Tobacco products can be and are sold from nearly all dairies, convenience stores, supermarkets and petrol stations. Unlike party pills, tobacco can be sold without a licence, by minors, alongside alcohol, and as close to a school or kindy as a retailer likes. Local authorities have no powers to restrict the sale of tobacco in their localities. Recently published research found there were at least 5000 tobacco retailers of which over half were within 500m of a secondary school. Even the ban on sales to minors is not well enforced. The ASH Year 10 survey has consistently found that 10-12% of 14-15 year old smokers report that their usual source of cigarettes is shops or vending machines.
Is public support for restricting the sales any different to party pills? Again, the evidence shows this is not the case. There is very strong support for restricting the sale of tobacco near schools, reducing the number of tobacco sales outlets, and restricting sales to shops where children are not allowed (1,2).
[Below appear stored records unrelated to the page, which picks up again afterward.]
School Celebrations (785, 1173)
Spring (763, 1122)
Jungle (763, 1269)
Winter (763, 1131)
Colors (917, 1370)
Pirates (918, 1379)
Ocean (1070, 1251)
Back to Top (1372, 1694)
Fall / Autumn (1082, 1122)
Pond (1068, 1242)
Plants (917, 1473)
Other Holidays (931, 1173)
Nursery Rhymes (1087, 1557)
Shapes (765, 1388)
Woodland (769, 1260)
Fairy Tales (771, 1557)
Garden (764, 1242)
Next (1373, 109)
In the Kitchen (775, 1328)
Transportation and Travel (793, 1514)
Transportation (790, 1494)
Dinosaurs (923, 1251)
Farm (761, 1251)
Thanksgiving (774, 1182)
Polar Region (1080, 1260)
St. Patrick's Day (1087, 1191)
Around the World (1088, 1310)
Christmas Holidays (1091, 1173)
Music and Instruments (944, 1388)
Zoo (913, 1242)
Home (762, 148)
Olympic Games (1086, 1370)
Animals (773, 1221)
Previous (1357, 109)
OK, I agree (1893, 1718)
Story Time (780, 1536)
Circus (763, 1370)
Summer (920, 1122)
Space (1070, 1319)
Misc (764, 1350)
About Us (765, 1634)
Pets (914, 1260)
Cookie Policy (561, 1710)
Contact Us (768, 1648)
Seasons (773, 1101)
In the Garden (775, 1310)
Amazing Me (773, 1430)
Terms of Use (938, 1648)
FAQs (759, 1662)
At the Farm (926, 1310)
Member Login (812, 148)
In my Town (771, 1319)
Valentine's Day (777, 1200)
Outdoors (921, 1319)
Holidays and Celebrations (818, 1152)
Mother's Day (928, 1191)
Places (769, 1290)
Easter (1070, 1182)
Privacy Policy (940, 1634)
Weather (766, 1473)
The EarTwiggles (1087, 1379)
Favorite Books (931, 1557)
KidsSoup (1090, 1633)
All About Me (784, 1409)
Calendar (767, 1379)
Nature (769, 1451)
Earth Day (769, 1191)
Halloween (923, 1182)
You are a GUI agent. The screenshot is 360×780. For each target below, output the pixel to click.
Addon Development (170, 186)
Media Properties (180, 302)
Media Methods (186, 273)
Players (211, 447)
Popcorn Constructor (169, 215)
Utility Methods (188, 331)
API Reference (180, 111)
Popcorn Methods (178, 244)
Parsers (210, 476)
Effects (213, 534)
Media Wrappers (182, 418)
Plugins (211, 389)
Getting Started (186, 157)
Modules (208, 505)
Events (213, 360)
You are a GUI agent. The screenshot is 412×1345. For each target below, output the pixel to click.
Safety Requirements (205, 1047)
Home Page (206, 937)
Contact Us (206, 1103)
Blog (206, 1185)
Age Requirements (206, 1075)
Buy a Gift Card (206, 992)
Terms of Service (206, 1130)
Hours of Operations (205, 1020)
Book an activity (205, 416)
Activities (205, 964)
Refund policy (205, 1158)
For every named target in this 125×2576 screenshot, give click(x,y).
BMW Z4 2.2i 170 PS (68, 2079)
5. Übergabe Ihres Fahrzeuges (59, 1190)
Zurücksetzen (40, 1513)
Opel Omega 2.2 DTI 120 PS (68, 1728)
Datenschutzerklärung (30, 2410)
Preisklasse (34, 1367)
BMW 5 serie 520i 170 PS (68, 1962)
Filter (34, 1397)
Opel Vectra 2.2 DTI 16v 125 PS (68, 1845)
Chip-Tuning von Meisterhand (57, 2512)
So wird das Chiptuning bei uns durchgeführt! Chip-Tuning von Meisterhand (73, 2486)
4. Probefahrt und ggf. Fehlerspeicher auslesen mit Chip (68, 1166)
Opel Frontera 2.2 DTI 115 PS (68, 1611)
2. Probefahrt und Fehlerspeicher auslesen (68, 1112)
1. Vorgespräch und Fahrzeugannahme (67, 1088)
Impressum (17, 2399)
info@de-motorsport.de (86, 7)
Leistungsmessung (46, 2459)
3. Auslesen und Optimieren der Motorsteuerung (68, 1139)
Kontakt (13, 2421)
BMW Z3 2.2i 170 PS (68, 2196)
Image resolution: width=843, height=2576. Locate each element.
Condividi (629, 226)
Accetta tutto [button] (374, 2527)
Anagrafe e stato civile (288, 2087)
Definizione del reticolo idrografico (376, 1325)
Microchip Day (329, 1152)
What about introducing new tobacco products? What consumer safety requirements must be met to demonstrate that the new product poses a low risk of harm?
The answer is simple. There are none. There is no regulatory authority, no expert committee and no restrictions on companies introducing new tobacco products, even though new tobacco products will almost certainly be highly addictive and in the long term far more dangerous than a new type of party pill – resulting in the premature death of half of long-term users.
Any sensible observer would conclude that the current regulation of the sale of tobacco and of the tobacco product market is a joke in comparison with party pills. The same could be said for alcohol. Politicians need to explain why they regulate party pills so comprehensively and enthusiastically yet seem unwilling to put in place the same measures for these far more hazardous substances.
So what’s to be done? Peter Dunne may not have planned matters this way, but the Psychoactive Substances Act provides both a compelling case for change and a precedent for smarter regulation of tobacco and alcohol. This new law establishes a clear precedent for the comprehensive supply side measures needed to achieve the Smokefree Aotearoa goal by 2025 and way to step back from New Zealand’s binge drinking culture.
Peter Dunne – introduced the Psychoactive Substances Act
So, New Zealand politicians, how are you going to address this country’s incoherent approach to regulating harmful substances? A good place to start would be to include plans for proper regulation of tobacco and alcohol in your political party policy manifestos for the 2014 election campaign. Over to you.